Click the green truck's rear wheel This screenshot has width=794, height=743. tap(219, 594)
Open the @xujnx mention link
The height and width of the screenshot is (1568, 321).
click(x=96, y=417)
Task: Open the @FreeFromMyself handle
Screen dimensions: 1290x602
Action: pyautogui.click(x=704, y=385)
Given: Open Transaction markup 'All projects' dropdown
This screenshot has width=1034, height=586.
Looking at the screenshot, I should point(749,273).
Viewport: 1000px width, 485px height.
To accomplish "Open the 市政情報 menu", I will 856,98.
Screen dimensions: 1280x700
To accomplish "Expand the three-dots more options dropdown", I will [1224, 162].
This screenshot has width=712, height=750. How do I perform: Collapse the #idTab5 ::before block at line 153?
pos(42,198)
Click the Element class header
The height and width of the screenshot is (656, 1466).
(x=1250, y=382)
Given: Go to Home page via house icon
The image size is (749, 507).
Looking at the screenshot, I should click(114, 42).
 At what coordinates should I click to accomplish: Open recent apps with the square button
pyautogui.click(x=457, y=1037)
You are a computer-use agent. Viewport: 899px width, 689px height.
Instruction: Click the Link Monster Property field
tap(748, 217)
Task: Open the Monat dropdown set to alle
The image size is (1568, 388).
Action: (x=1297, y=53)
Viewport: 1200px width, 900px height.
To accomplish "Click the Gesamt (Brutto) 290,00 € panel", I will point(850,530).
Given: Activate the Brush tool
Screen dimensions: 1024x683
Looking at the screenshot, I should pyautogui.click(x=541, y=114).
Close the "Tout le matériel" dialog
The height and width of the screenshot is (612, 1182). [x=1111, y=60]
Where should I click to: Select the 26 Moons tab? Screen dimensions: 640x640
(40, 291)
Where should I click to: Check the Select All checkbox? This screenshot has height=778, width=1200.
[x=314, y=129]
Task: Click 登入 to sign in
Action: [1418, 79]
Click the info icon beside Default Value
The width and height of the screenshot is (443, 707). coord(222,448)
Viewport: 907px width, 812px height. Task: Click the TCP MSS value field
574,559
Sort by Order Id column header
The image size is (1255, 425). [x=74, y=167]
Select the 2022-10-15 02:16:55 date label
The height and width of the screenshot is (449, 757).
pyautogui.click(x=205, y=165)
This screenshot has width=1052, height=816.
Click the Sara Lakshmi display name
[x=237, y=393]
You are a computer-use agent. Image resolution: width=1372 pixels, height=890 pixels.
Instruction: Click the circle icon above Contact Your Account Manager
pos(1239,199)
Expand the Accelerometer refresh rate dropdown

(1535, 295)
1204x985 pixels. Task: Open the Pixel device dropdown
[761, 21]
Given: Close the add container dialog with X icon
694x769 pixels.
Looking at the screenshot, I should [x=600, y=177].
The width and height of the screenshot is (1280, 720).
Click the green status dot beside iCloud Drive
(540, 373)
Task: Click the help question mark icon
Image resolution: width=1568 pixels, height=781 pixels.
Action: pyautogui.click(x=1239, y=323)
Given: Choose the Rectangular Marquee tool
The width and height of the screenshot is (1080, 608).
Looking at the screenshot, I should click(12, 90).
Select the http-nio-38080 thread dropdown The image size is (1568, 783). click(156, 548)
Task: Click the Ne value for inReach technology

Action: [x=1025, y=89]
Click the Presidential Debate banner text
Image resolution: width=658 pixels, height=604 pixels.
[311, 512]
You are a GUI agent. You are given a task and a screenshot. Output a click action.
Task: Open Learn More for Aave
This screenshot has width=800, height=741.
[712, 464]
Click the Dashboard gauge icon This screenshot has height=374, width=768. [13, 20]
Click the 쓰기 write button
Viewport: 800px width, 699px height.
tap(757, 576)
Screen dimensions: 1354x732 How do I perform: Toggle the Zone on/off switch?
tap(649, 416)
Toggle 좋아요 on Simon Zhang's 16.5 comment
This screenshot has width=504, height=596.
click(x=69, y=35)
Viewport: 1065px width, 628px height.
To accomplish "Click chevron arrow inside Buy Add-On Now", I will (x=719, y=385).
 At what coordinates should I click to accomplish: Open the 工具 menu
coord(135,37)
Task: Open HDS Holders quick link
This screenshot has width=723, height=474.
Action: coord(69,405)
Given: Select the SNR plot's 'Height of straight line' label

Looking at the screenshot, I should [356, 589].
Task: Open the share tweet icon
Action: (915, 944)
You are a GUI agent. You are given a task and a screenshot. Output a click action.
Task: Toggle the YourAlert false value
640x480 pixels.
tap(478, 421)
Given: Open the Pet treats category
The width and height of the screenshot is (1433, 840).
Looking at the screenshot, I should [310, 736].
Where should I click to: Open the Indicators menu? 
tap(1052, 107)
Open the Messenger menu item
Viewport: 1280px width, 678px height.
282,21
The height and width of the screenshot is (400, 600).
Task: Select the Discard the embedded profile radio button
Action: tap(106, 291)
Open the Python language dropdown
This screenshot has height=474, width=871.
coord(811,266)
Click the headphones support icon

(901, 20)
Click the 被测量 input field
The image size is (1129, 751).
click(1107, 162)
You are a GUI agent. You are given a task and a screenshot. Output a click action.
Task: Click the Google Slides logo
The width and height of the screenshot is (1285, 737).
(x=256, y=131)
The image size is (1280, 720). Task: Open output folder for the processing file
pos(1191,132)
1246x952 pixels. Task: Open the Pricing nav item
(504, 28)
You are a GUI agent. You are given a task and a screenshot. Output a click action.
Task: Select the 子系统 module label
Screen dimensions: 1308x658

******

_Problem details_. Count the lines in the material above where the string "will" appears, then state only that count.

_Solution_. 4